Aim of the exercise. Please repeat every entry exactly as written, but skip the pictures.

++++++

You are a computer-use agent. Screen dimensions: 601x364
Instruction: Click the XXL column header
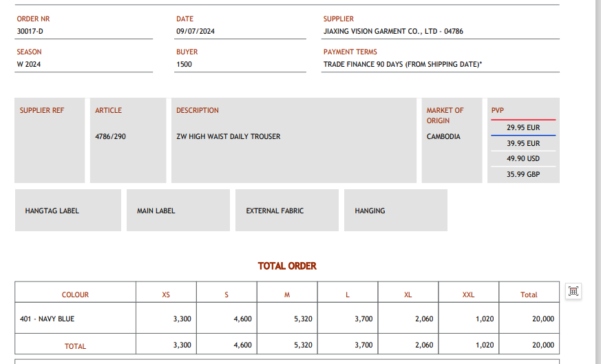[x=468, y=295]
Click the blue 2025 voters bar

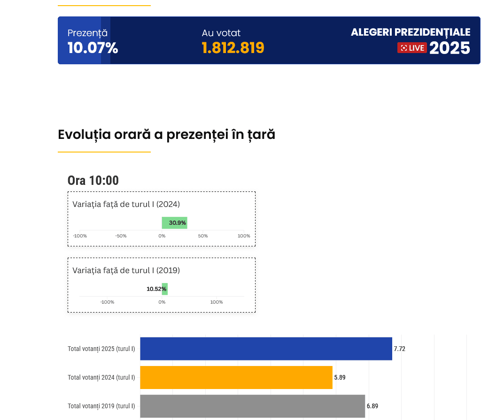[266, 349]
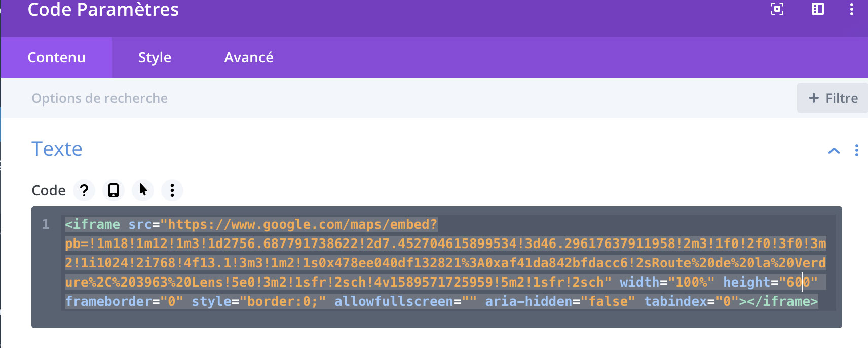Screen dimensions: 868x348
Task: Place cursor in height="600" value
Action: [799, 282]
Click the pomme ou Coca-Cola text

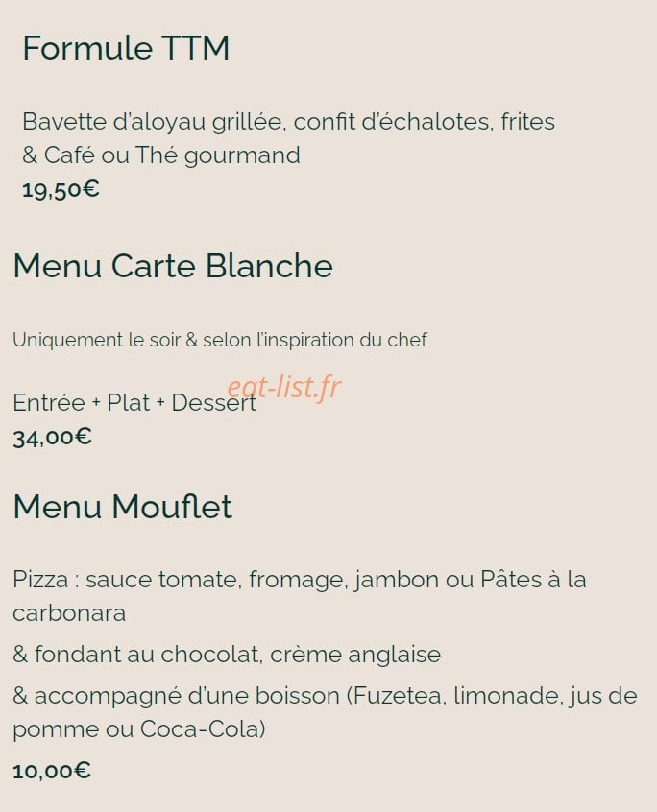[x=139, y=729]
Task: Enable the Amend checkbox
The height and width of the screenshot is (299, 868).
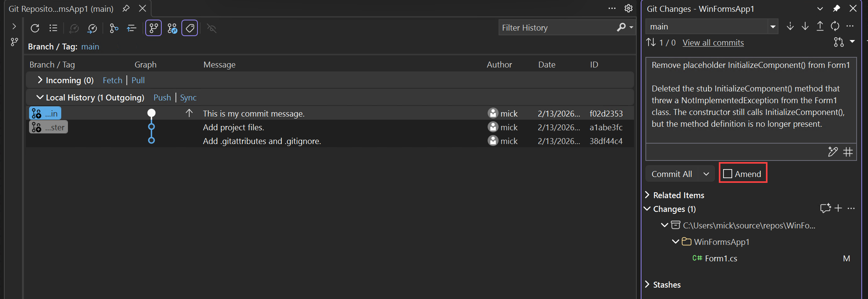Action: tap(727, 174)
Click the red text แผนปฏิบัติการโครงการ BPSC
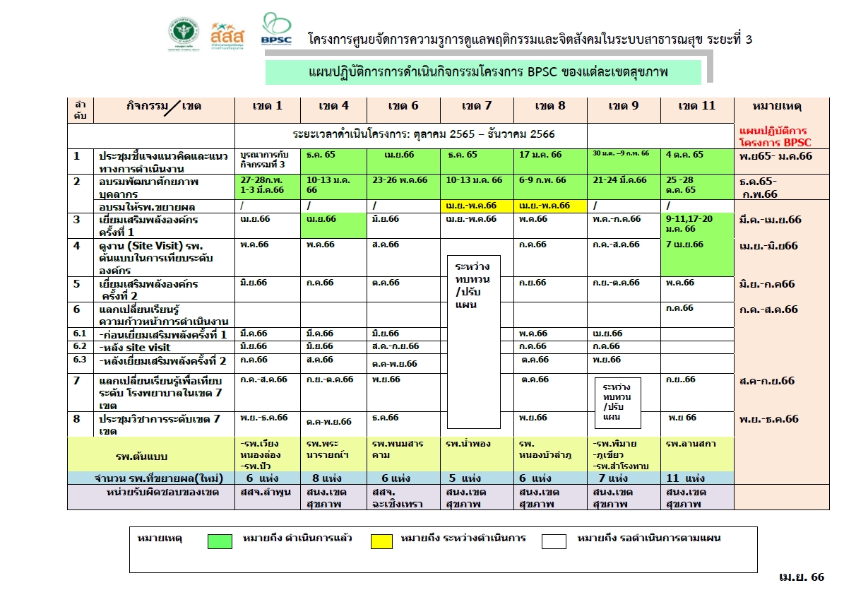The height and width of the screenshot is (607, 868). [774, 136]
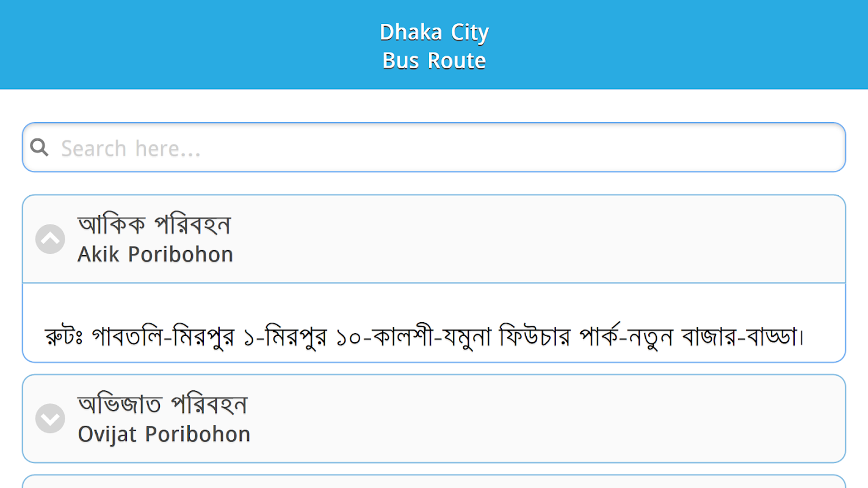
Task: Click 'Dhaka City' in the header
Action: pos(434,32)
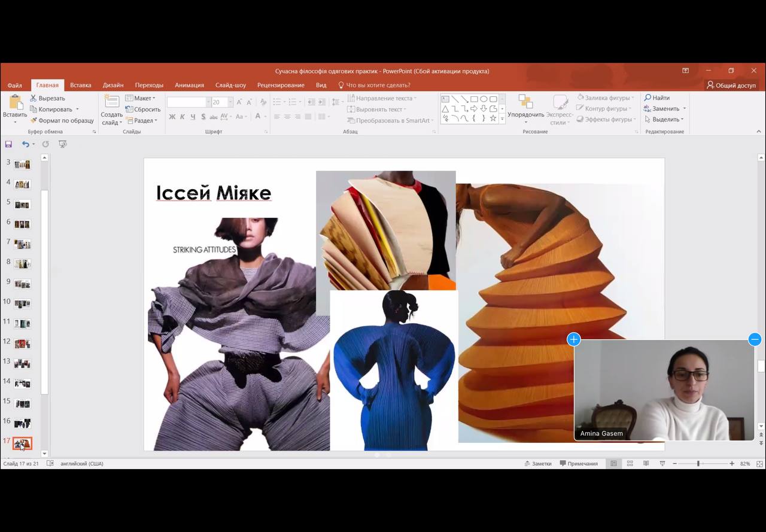
Task: Click the Вырезать (Cut) scissors icon
Action: click(34, 98)
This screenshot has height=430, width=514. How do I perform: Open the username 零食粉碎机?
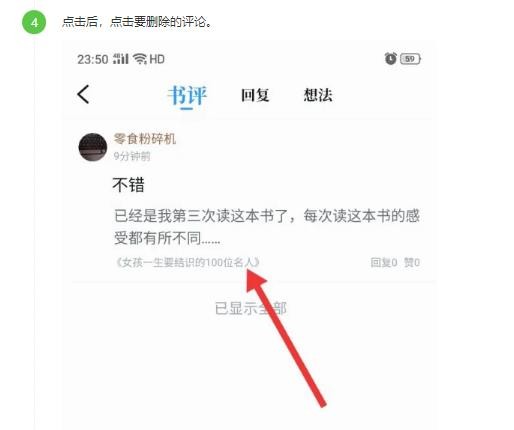pyautogui.click(x=145, y=138)
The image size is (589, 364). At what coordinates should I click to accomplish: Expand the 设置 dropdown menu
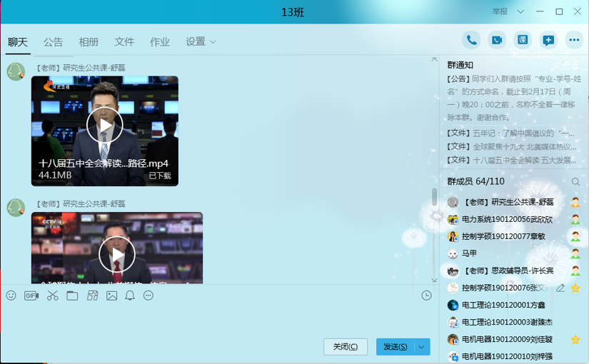pos(201,42)
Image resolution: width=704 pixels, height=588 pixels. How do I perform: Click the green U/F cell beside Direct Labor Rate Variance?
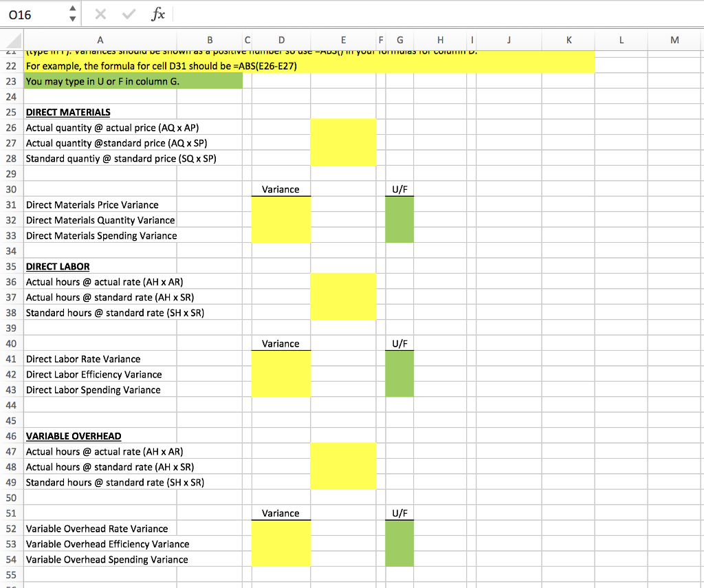pyautogui.click(x=399, y=359)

++++++

Response box.
You are a computer-use agent. Screen dimensions: 601x364
Instruction: Click the XXL column header
[x=468, y=295]
Click the blue 2025 voters bar

[266, 349]
Screen dimensions: 868x348
Task: Place cursor in height="600" value
Action: [799, 282]
Click the pomme ou Coca-Cola text

[x=139, y=729]
Task: Enable the Amend checkbox
The height and width of the screenshot is (299, 868).
Action: tap(727, 174)
Click the red text แผนปฏิบัติการโครงการ BPSC
The height and width of the screenshot is (607, 868). [774, 136]
Task: Click 'Dhaka City' in the header
Action: pos(434,32)
Task: Click the Вырезать (Cut) scissors icon
Action: click(34, 98)
This screenshot has height=430, width=514. How do I perform: Open the username 零食粉碎机?
pyautogui.click(x=145, y=138)
The image size is (589, 364). At what coordinates should I click to accomplish: Expand the 设置 dropdown menu
pos(201,42)
Image resolution: width=704 pixels, height=588 pixels. How do I perform: Click the green U/F cell beside Direct Labor Rate Variance?
pyautogui.click(x=399, y=359)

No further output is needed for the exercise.